You can parametrize the surface if you want, let:

$$\vec r(x, y) = x \hat i + y \hat j + z \hat k = x \hat i + y \hat j + (1 - x^2 - y^2) \hat k$$

Find $\vec r_x(x, y)$ and $\vec r_y(x, y)$. Use those to obtain $\vec r_x \times \vec r_y$. Now you have a theorem which states:

$$\iint_S \vec F(x, y, z) \cdot d \vec S = \color{red}{\pm}\iint_D \vec F(\vec r(x,y)) \cdot (\vec r_x \times \vec r_y) \space dA$$

Where the region $D$ is given by the plane $z = 1 - x^2 - y^2$ for $0 \leq z \leq 1$.

Plotting the plane for the points $(x, 0, 0), (0, y, 0)$, and $(0, 0, z)$ will give you the limits easily, and a nice graph to look at.

The $\pm$ sign is necessary because one has to decide whether $\vec r_x \times \vec r_y$ points in the required direction to agree with the given orientation. The OP didn't check that.

 

[Mathn00b]

Got confused..

g = x² + y² + z -1 = 0
n = \frac{ \nabla g}{|\nabla g|}
n =\frac{ 2x+2y+1}{\sqrt{2x^2+2y^2+1^2}}
and dS =\sqrt{2x^2+2y^2+1^2} dxdy
?

 

[HallsofIvy]

g = x² + y² + z -1 = 0
n = \frac{ \nabla g}{|\nabla g|}
n =\frac{ 2x+2y+1}{\sqrt{2x²+2y² + 1²}}

This last is wrong. n is a vector not a scalar. What is \nabla g?

 

[Mathn00b]

g(x,y,z) = z - f(x,y) = 0 according to my lecture notes.
I tried out the latex output, since the preview didn't work out.
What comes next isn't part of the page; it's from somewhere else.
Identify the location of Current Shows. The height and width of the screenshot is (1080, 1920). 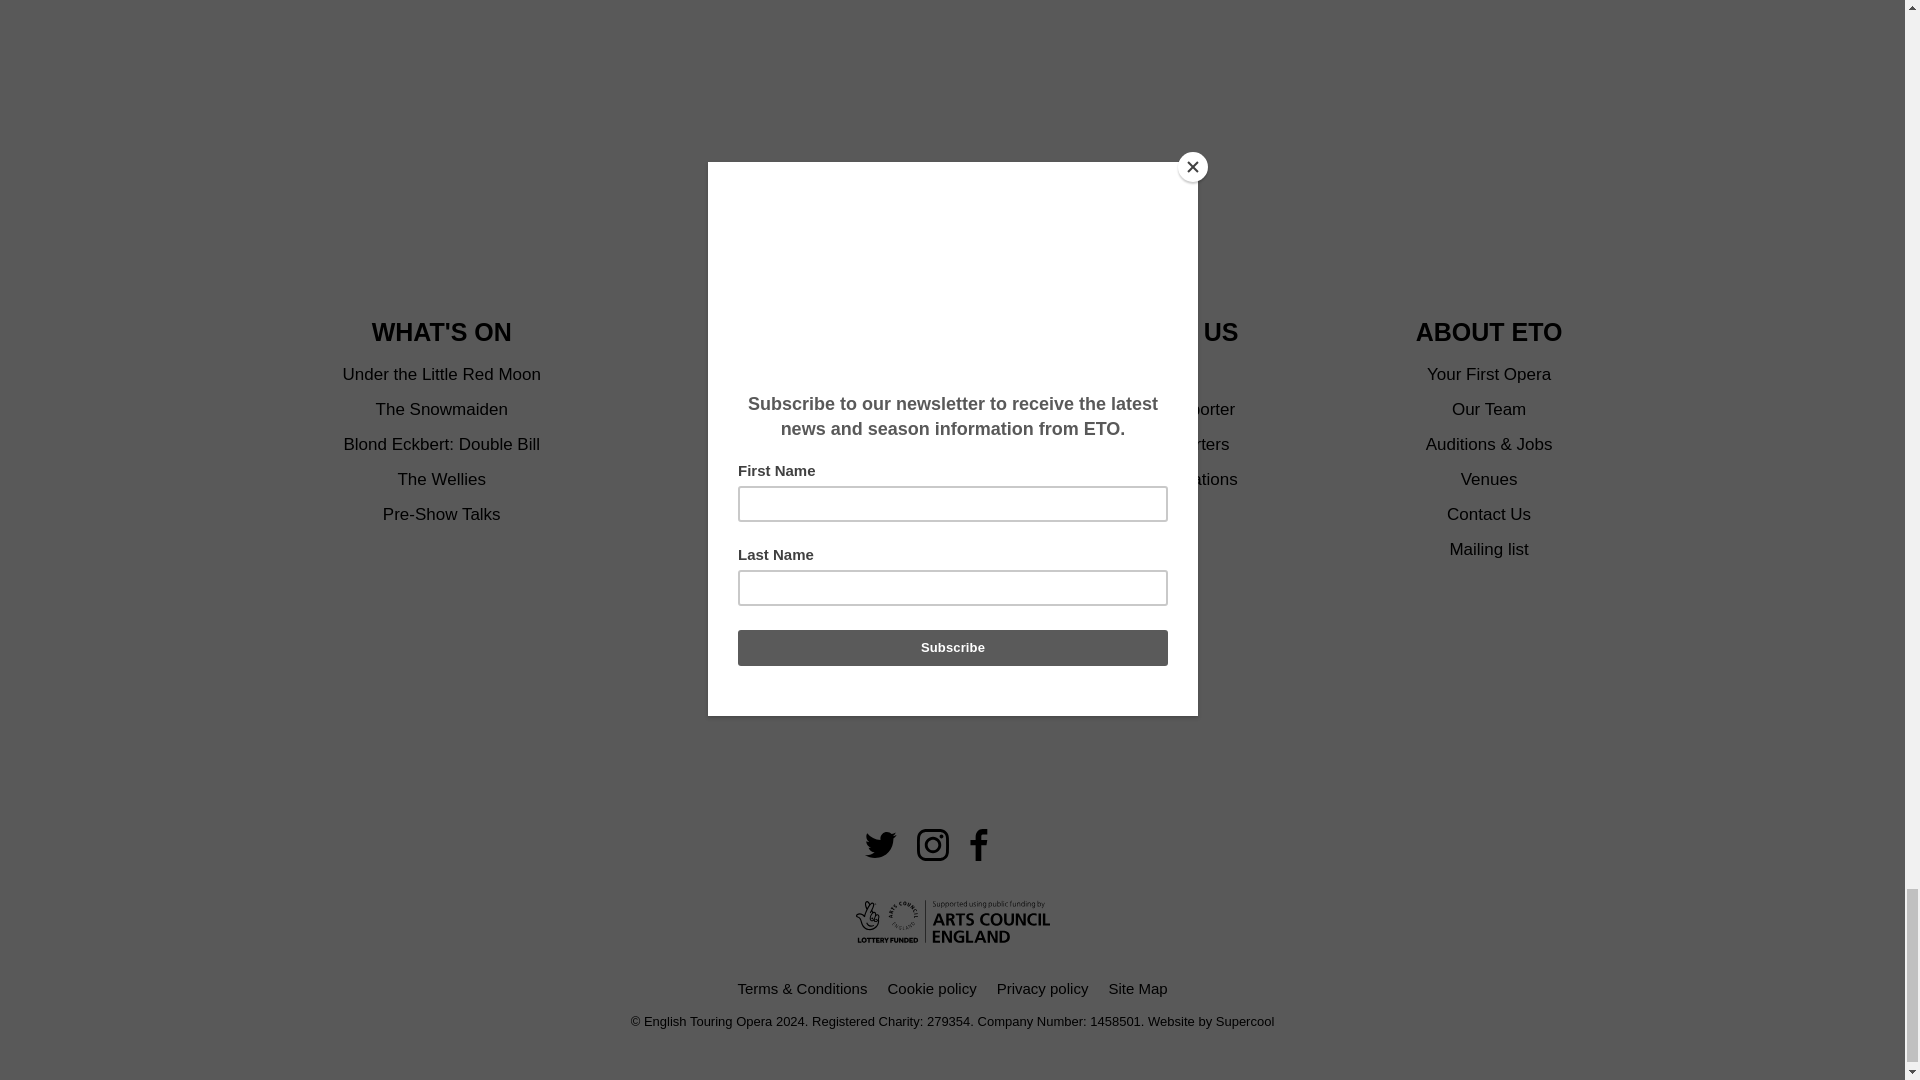
(808, 374).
I've made other edits.
I am quite confused, I solved other questions using the method with g, but this one, don't know if it should be solved with rdrdθ or just dxdy . The confusing thing is that here I have z = 1-x²-y²

 

[gl0ck]

You can parametrize the surface if you want, let:

$$\vec r(x, y) = x \hat i + y \hat j + z \hat k = x \hat i + y \hat j + (1 - x^2 - y^2) \hat k$$

Find $\vec r_x(x, y)$ and $\vec r_y(x, y)$. Use those to obtain $\vec r_x \times \vec r_y$. Now you have a theorem which states:

$$\iint_S \vec F(x, y, z) \cdot d \vec S = \iint_D \vec F(\vec r(x,y)) \cdot (\vec r_x \times \vec r_y) \space dA$$

Where the region $D$ is given by the plane $z = 1 - x^2 - y^2$ for $0 \leq z \leq 1$.
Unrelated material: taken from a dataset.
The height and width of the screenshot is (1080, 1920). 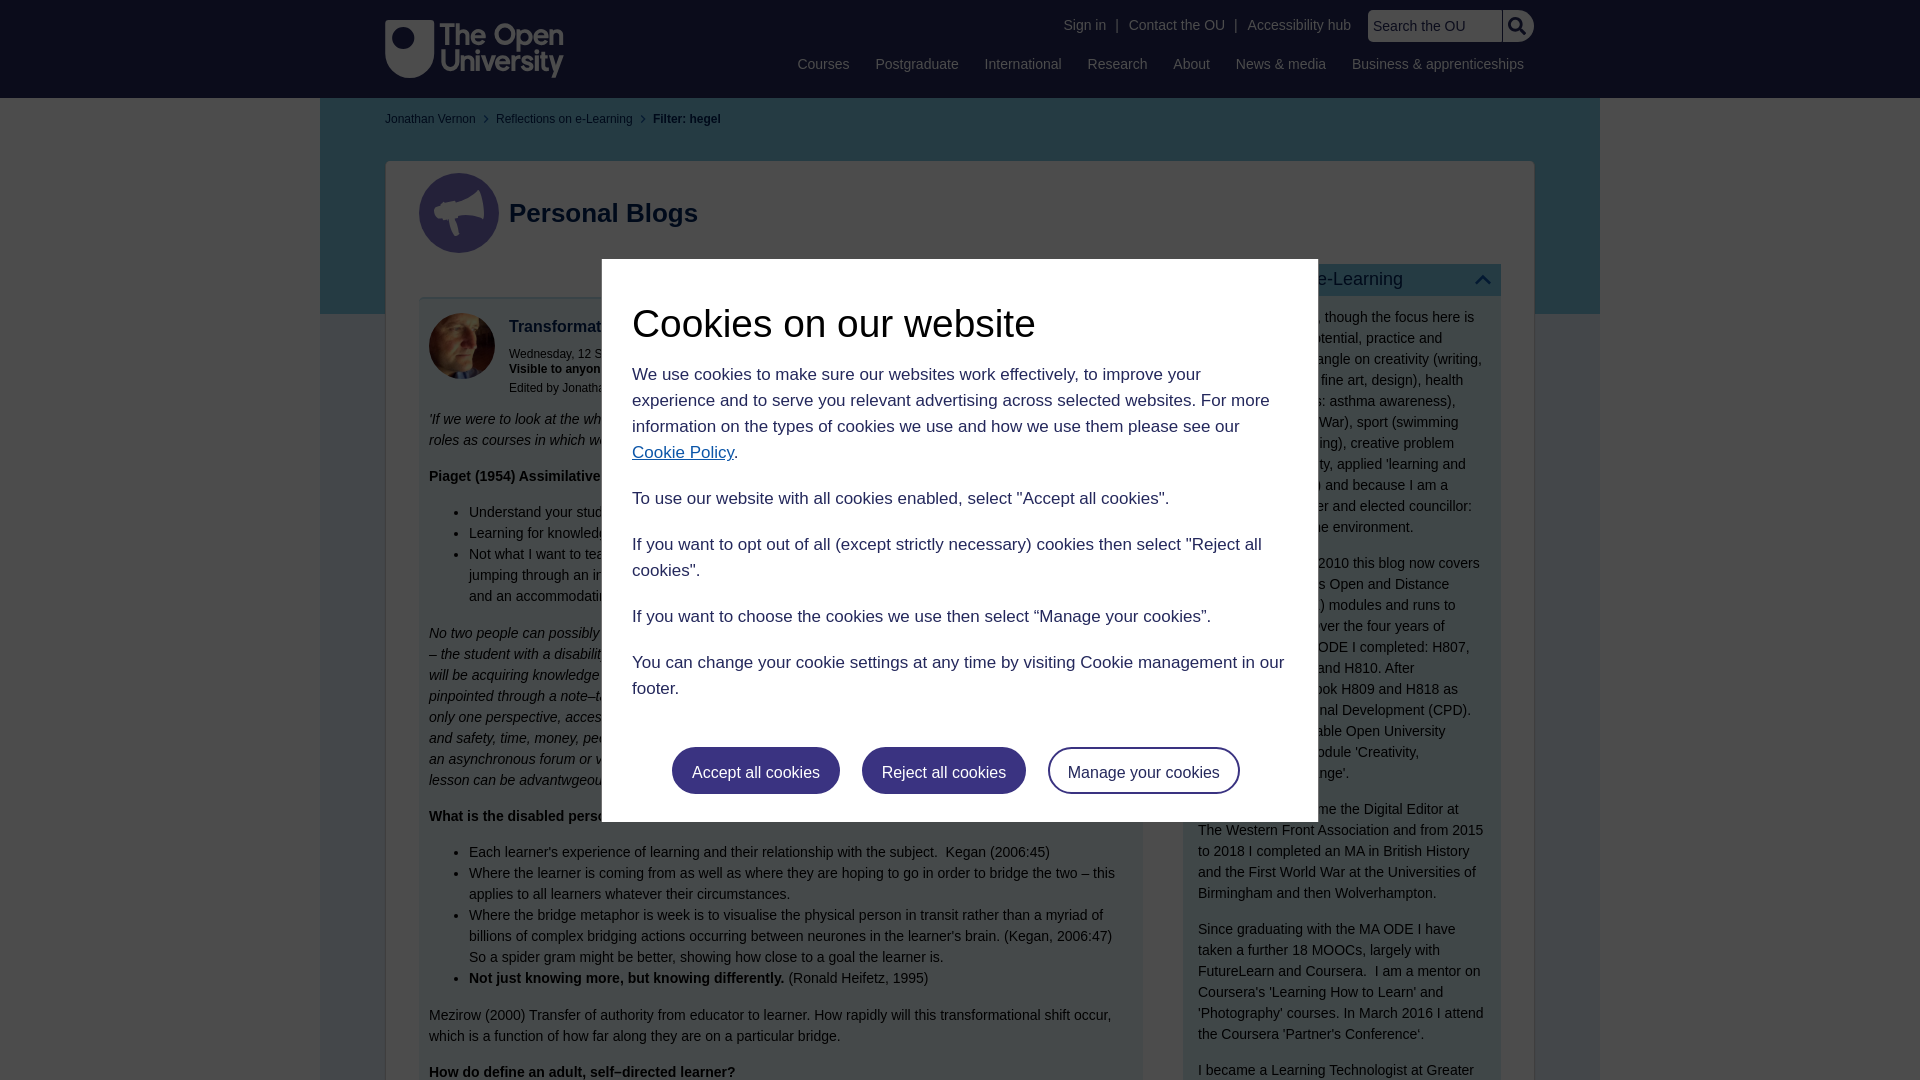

Plotting the plane for the points $(x, 0, 0), (0, y, 0)$, and $(0, 0, z)$ will give you the limits easily, and a nice graph to look at.

Hello, I've got exam on the same things, so please give some feedback on my workings

This surface is the graph of the function f(x,y) = 1-x^2-y^2 \mbox{ for } x^2+y^2 <= 1, so use the graph parametrization
X(x,y) = (y,x, 1 - x^2 - y^2).
We shall use the following (very important!) general formula for the upward normal of a surface defined by an equation of the form z = f(x,y):
N(x,y)=(-f1, -f2,1)

For the surface of interest here, it follows that:
N(x,y) = (-(-2x),-(-2y),1)

And we have F(X(x,y)) = (y,x,1-x^2-y^2)

So F \cdot N = 2xy+2xy+1-x^2 - y^2

So we have \ \int_0^{2\pi} \int_0^1 (4cos( \theta )sin( \theta ) + 1 - r^2) rdrd \theta

 

[STEMucator]

Sorry for that a bit earlier where I mentioned $z = 1 - x^2 - y^2$ is a plane, it's a paraboloid.

As for the actual question, I worked it out to be:

Sorry for the squeeze near the bottom I was writing a bit too quickly and it got cut off.

 

[gl0ck]

Sorry for that a bit earlier where I mentioned $z = 1 - x^2 - y^2$ is a plane, it's a paraboloid.

As for the actual question, I worked it out to be:View attachment 83290

Sorry for the squeeze near the bottom I was writing a bit too quickly and it got cut off.

Yeah, I got the same, I just played it smart, but I think your solution is correct. I substituted r = x + y in the integral $1 - x^2 - y^2$ with $1 - ( x^2 + y^2)$ to get $1 - r^2$ and also for x and y since r = 1 I think I saw somewhere to replace $rcos( \theta )$ with $1cos( \theta )$
Otherwise your should be the correct one.